By Goenk1975 05 Jul 2026, 17:15:24 WIB TNI-POLRI
GMNI DKI Tuntut Kemenhan-TNI: Jangan Lindungi Kolonel Koruptor!

Keterangan Gambar : Deodatus Sunda Se , Ketua DPD GMNI DKI Jakarta


Bernusa.com. JAKARTA – Dewan Pimpinan Daerah Gerakan Mahasiswa Nasional Indonesia (DPD GMNI) DKI Jakarta mengecam keras sikap Kementerian Pertahanan dan Panglima TNI yang dinilai tidak sejalan dengan semangat konstitusi dalam penanganan kasus dugaan korupsi tata kelola program Makan Bergizi Gratis (MBG) yang melibatkan seorang oknum Kolonel TNI aktif.

Ketua DPD GMNI DKI Jakarta, Deodatus Sunda Se atau yang akrab disapa Dendy Se, menilai belum ditetapkannya oknum TNI aktif sebagai tersangka oleh Kejaksaan Agung akibat kendala yurisdiksi peradilan militer menunjukkan masih adanya hambatan dalam penegakan hukum yang setara di Indonesia.

"Indonesia adalah negara hukum (rechtsstaat), bukan negara kekuasaan ataupun negara militer. Pasal 27 Ayat (1) UUD 1945 telah menegaskan bahwa setiap warga negara memiliki kedudukan yang sama di hadapan hukum. Tidak boleh ada perlakuan berbeda hanya karena pangkat atau institusi," tegas Dendy dalam keterangan tertulisnya di Jakarta, hari ini (5/7).

Baca Lainnya :

Menurutnya, penggunaan ketentuan dalam UU Nomor 31 Tahun 1997 tentang Peradilan Militer sebagai dasar agar perkara tetap diproses di lingkungan peradilan militer bertentangan dengan semangat kesetaraan di hadapan hukum dan cita-cita reformasi.

"Korupsi terhadap program Makan Bergizi Gratis merupakan kejahatan yang merugikan hak sosial masyarakat. Penegakan hukumnya harus dilakukan secara adil, transparan, dan tanpa tebang pilih," ujarnya.
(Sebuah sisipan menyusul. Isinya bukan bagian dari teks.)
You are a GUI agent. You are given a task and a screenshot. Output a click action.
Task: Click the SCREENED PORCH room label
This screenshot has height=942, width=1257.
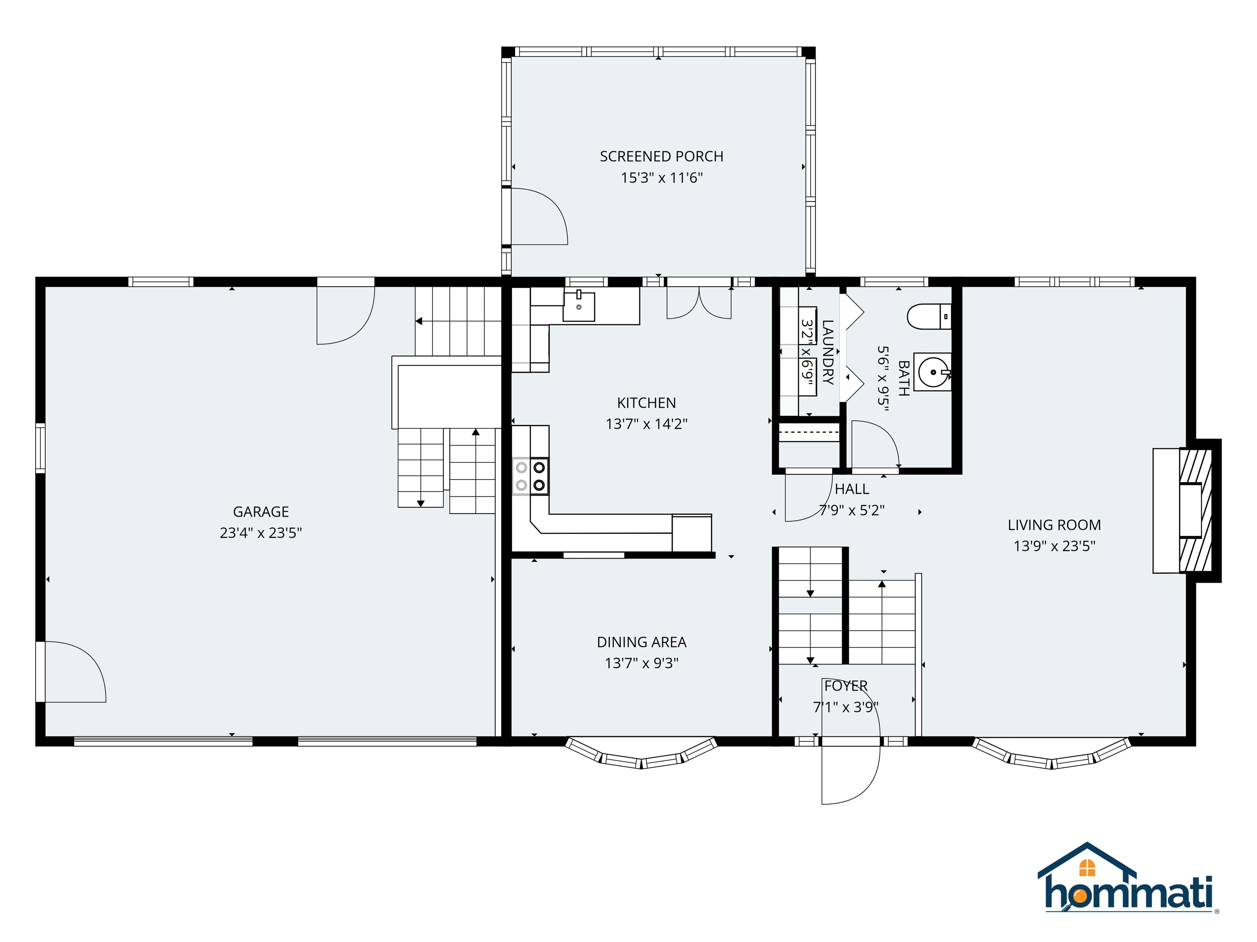(662, 156)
GMNI DKI Jakarta juga mengingatkan bahwa Pasal 30 Ayat (3) UUD 1945 menegaskan fungsi TNI sebagai alat pertahanan negara. Karena itu, organisasi tersebut kembali menyerukan agenda reformasi melalui tuntutan agar TNI fokus pada fungsi pertahanan.

"Jangan hanya mau menduduki jabatan-jabatan sipil, tetapi ketika melakukan tindak pidana berlindung di balik peradilan militer. Tuntutan reformasi sudah jelas: kembalikan TNI ke barak. Jika melakukan tindak pidana umum atau korupsi anggaran sipil, maka harus diadili di pengadilan umum," kata Dendy.

Sebagai solusi, GMNI DKI Jakarta mendesak Mahkamah Konstitusi segera memutus Perkara Nomor 197 mengenai uji materi UU Peradilan Militer. Menurut Dendy, putusan tersebut menjadi momentum penting untuk memperkuat prinsip equality before the law, menegakkan supremasi sipil, serta menghapus impunitas bagi oknum militer yang terlibat tindak pidana umum.

"Jika MK mengabulkan permohonan tersebut, tidak ada lagi alasan bagi Kementerian Pertahanan maupun Panglima TNI untuk menghindari proses hukum di peradilan umum terhadap oknum TNI aktif yang melakukan korupsi anggaran sipil. Hanya dengan cara itu keadilan yang setara dapat benar-benar diwujudkan," pungkasnya.